# What is being asked:
Everything from the line that holds "The height and width of the screenshot is (815, 1456)." through the end of the records below is to be transcribed exactly, except the pictures.

# Task data:
◇ ◇ ◇ ◇ ◇

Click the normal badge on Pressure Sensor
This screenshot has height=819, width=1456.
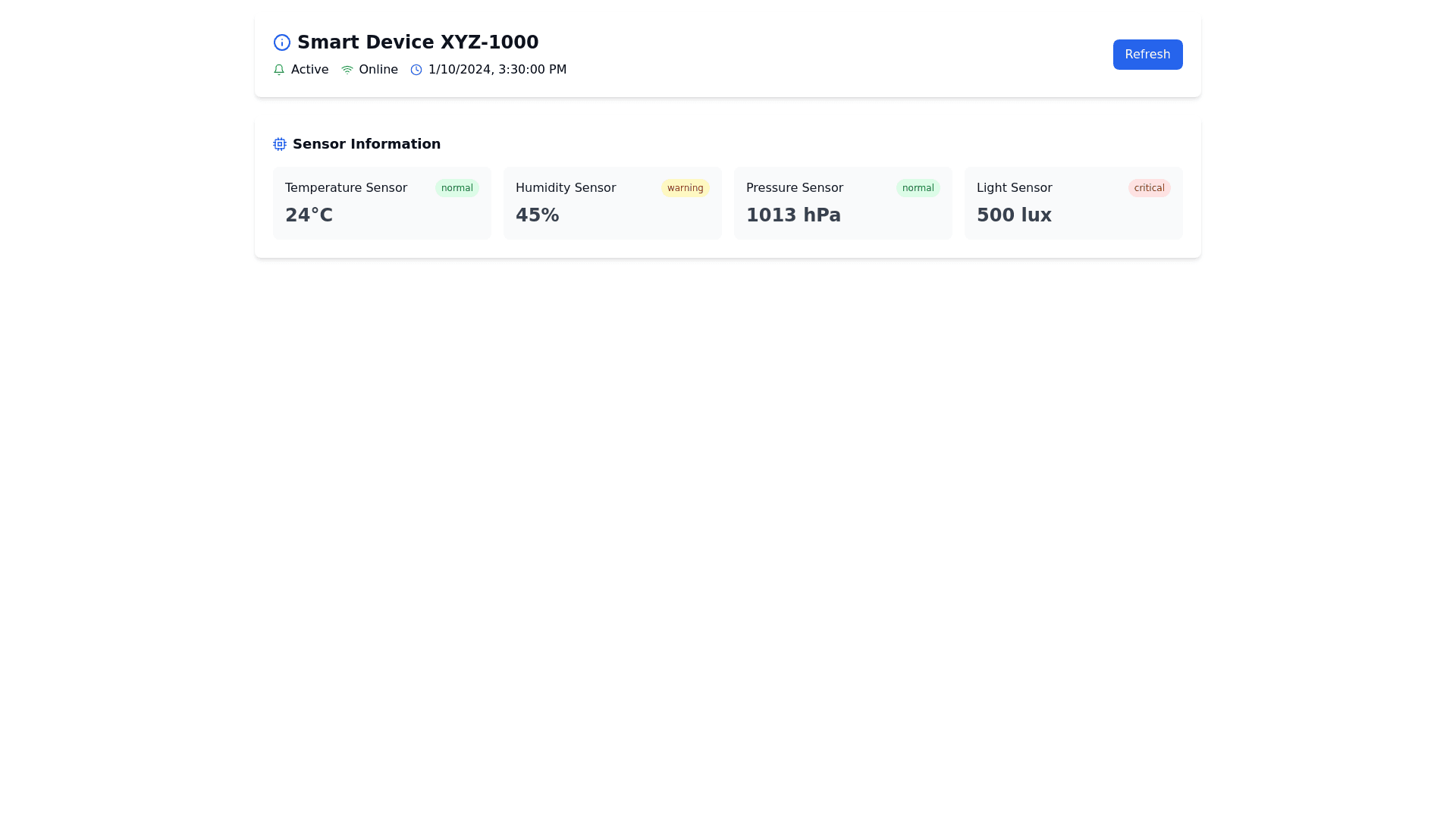918,188
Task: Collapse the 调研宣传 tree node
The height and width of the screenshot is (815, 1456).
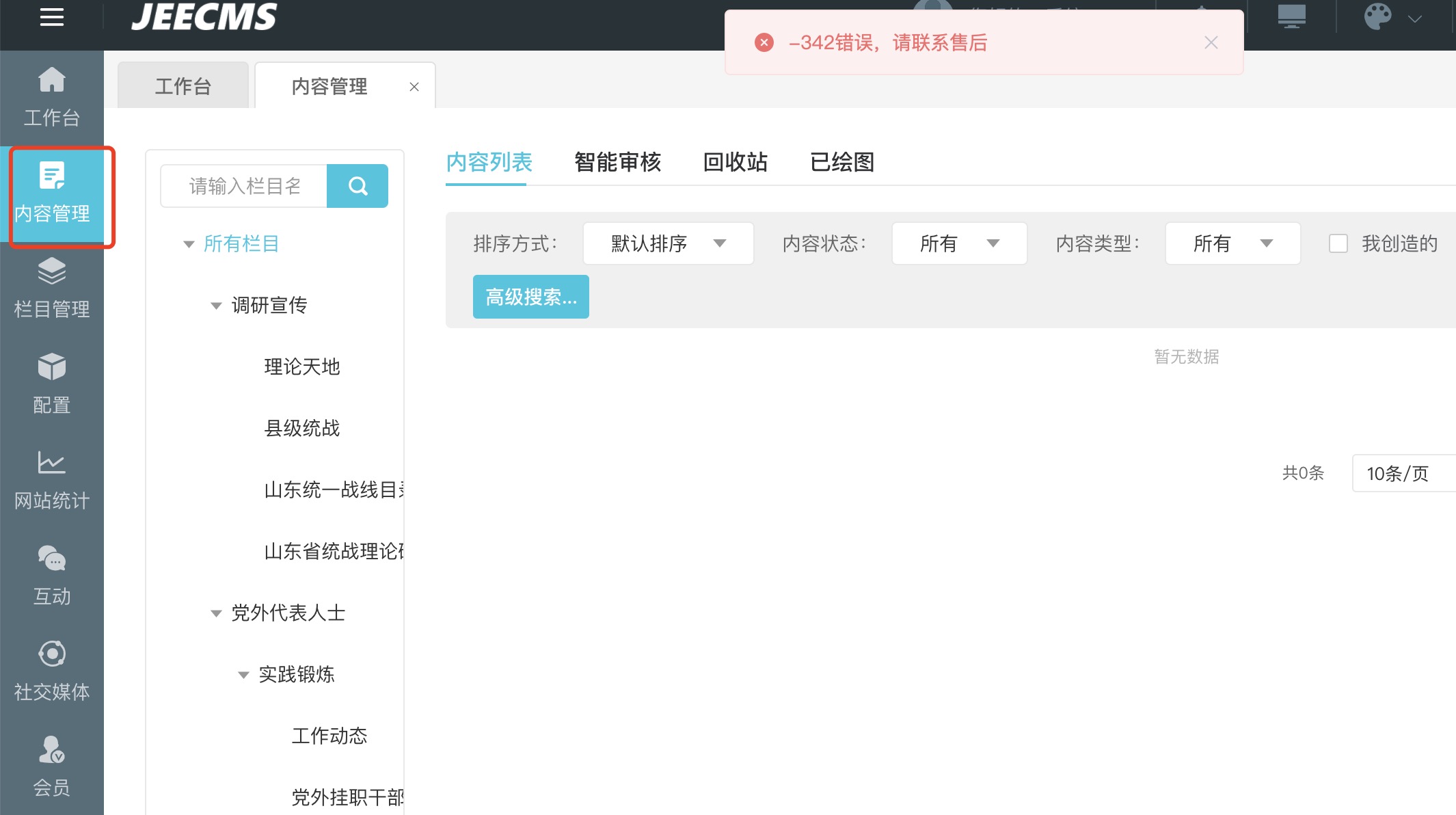Action: point(216,306)
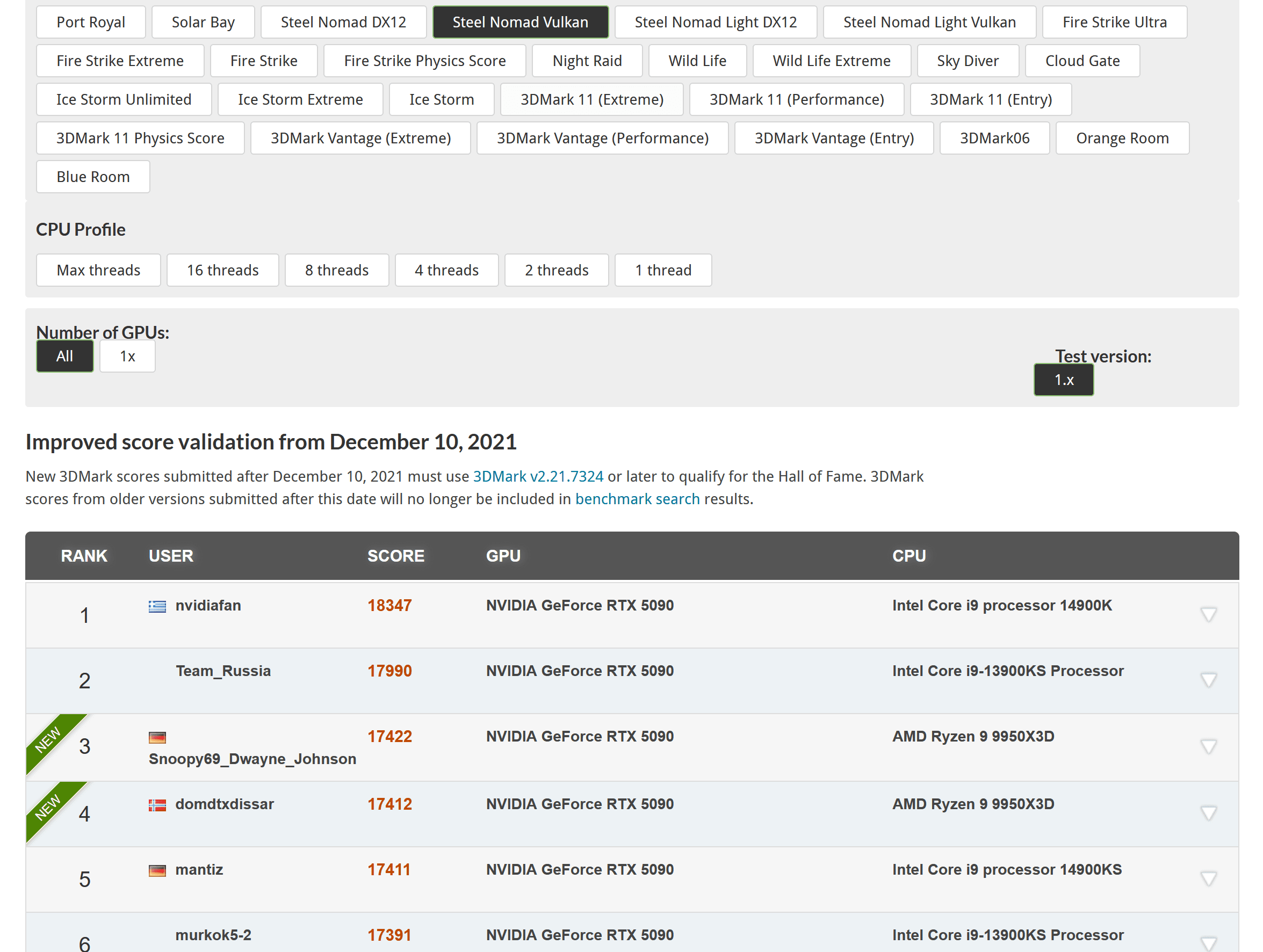The height and width of the screenshot is (952, 1263).
Task: Open the 3DMark v2.21.7324 link
Action: tap(538, 477)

◇ ◇ ◇ ◇ ◇

# Answer section:
The height and width of the screenshot is (815, 1456).
Action: point(216,306)
The height and width of the screenshot is (952, 1263).
Task: Open the 3DMark v2.21.7324 link
Action: tap(538, 477)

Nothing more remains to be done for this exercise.